-- BEGIN INFORMATION PROVIDED --

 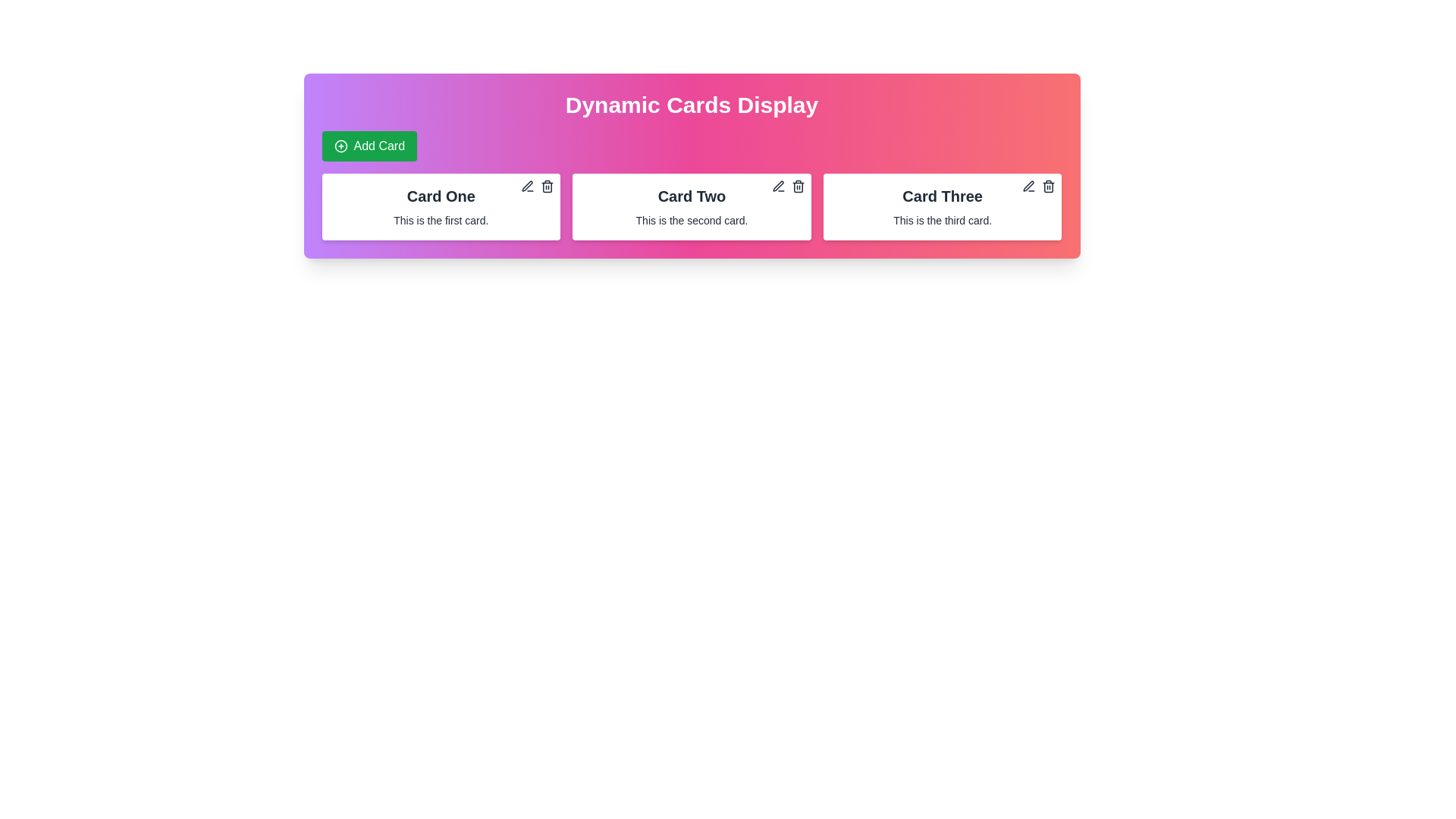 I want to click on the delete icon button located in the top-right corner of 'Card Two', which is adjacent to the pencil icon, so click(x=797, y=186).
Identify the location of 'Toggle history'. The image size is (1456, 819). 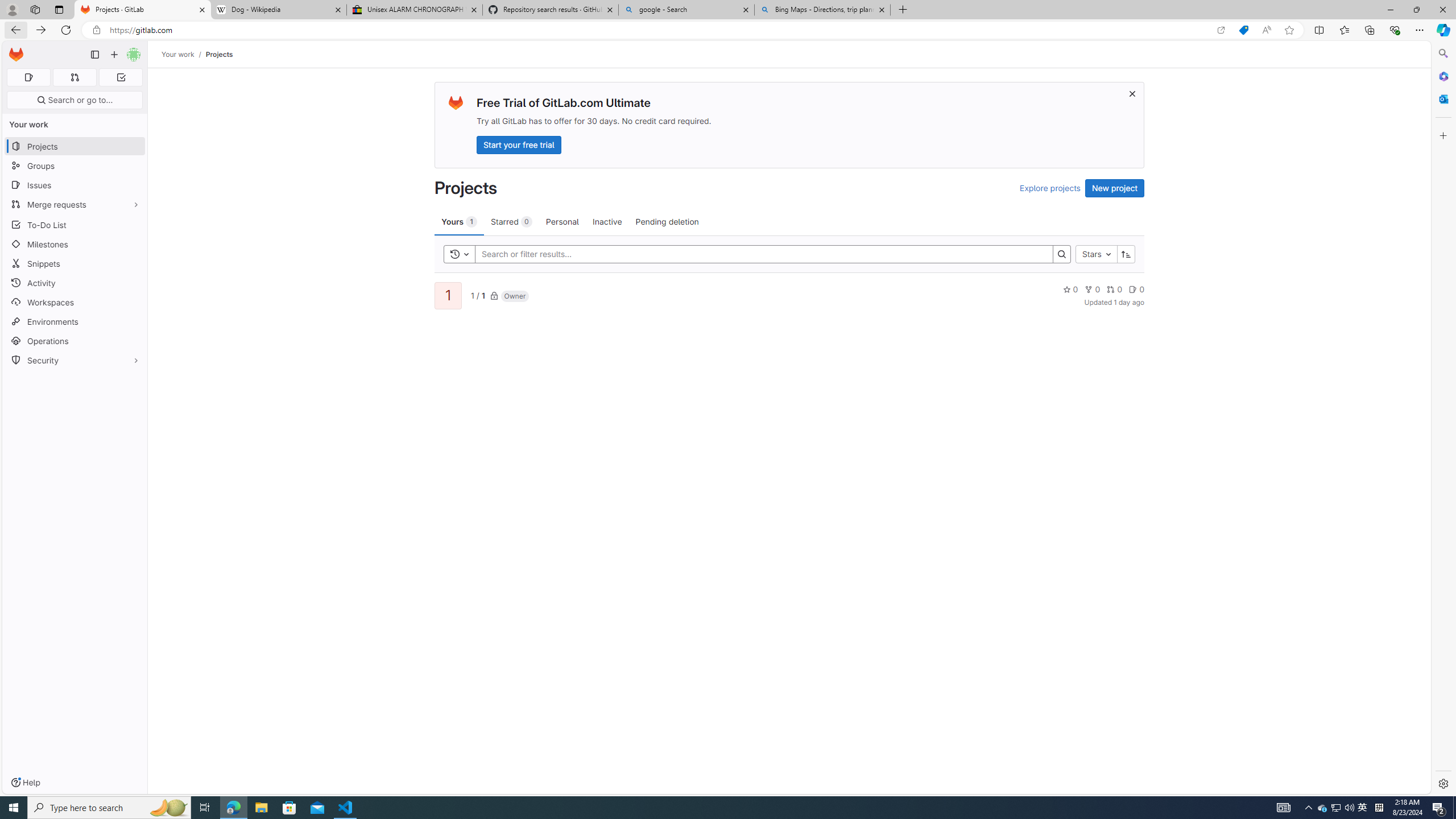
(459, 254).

-- END INFORMATION PROVIDED --
-- BEGIN INFORMATION PROVIDED --

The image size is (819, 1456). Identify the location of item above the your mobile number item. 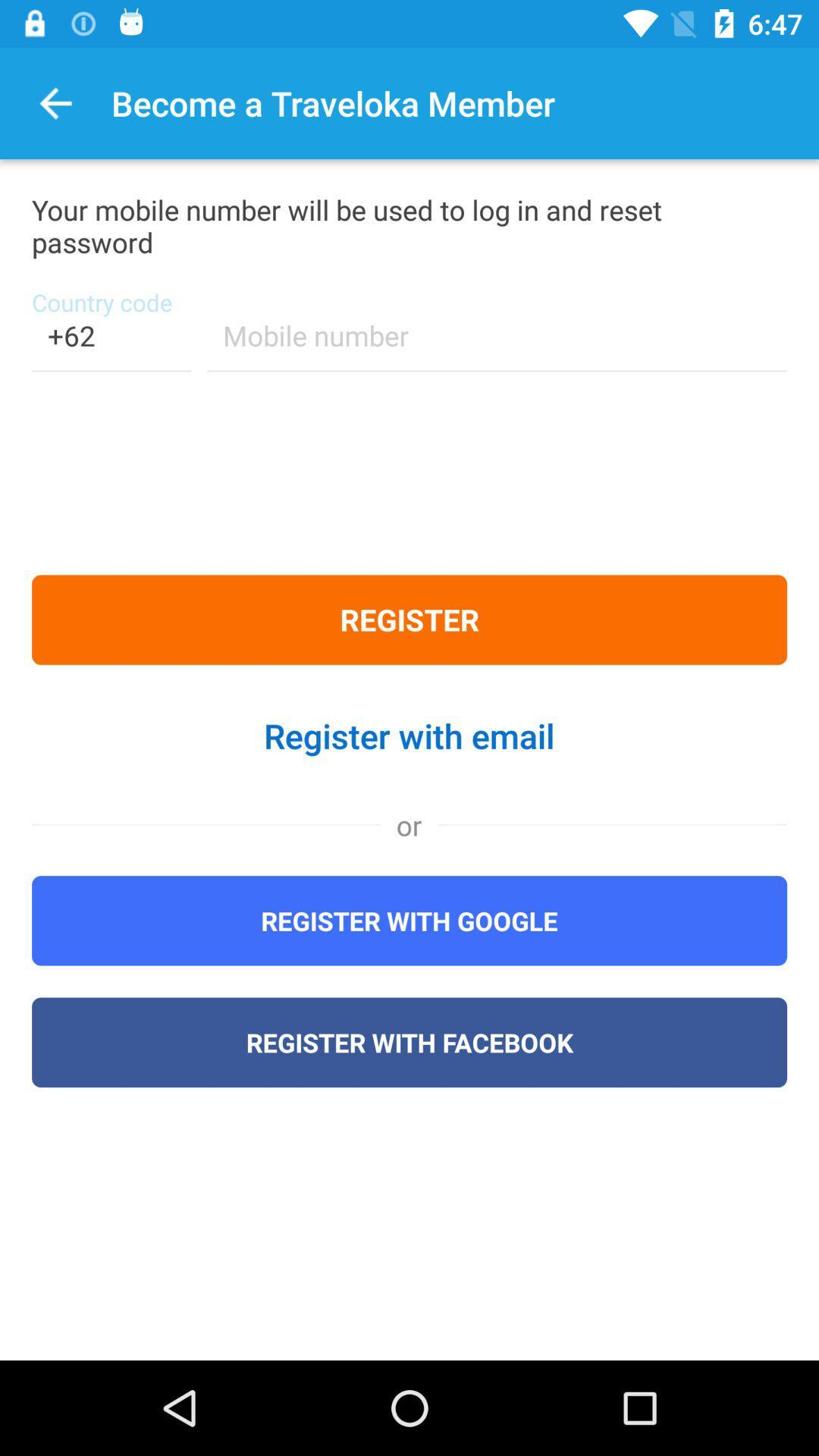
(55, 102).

-- END INFORMATION PROVIDED --
-- BEGIN INFORMATION PROVIDED --

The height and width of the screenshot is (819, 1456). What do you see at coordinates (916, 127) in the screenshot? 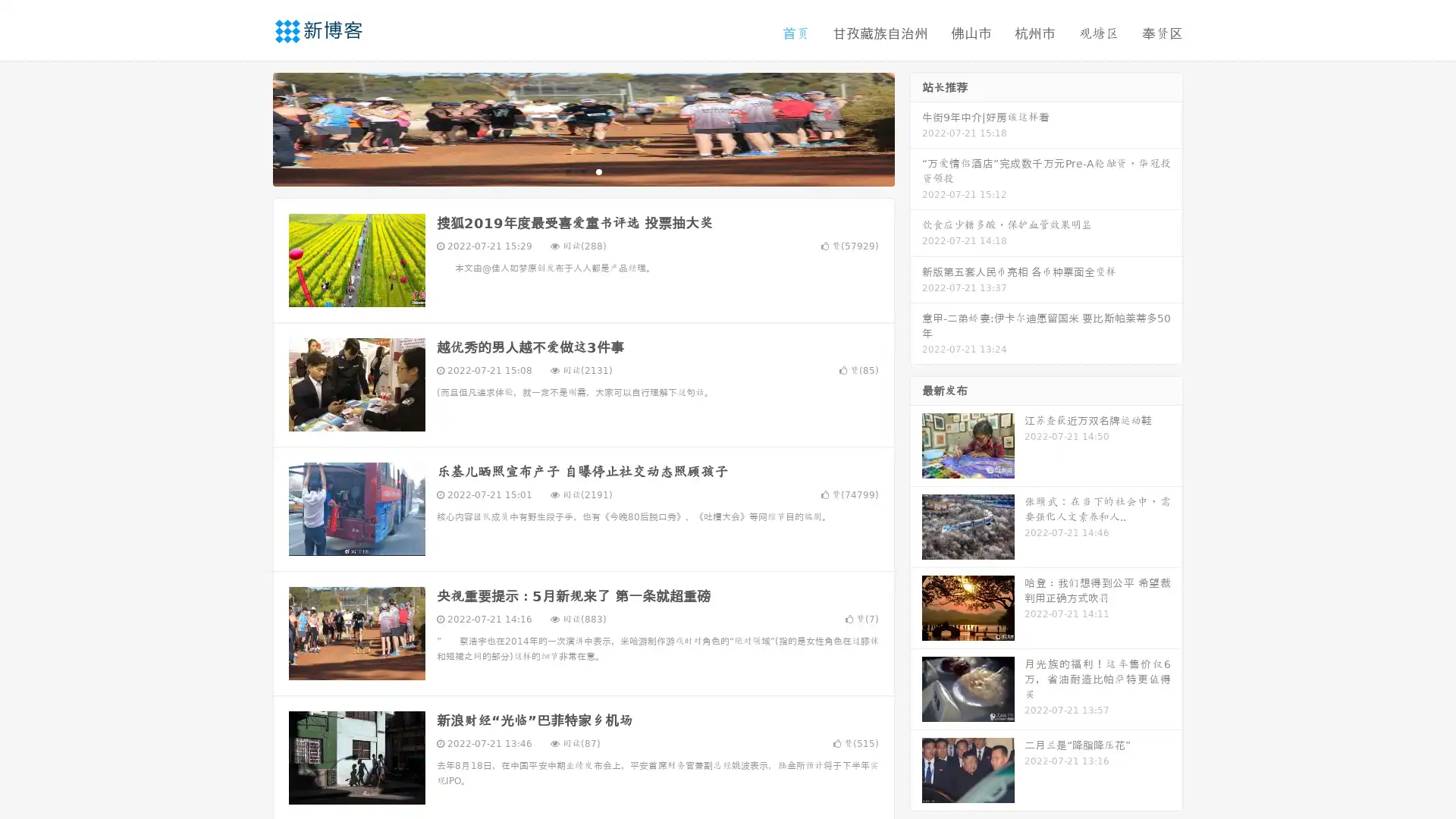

-- END INFORMATION PROVIDED --

CHALLENGE: Output all the lines above, from the line containing "I want to click" down to the line containing "(459, 254).", with both included. Leave the pictures out.

RESPONSE:
  I want to click on the delete icon button located in the top-right corner of 'Card Two', which is adjacent to the pencil icon, so click(x=797, y=186).
Identify the location of 'Toggle history'. The image size is (1456, 819). 
(459, 254).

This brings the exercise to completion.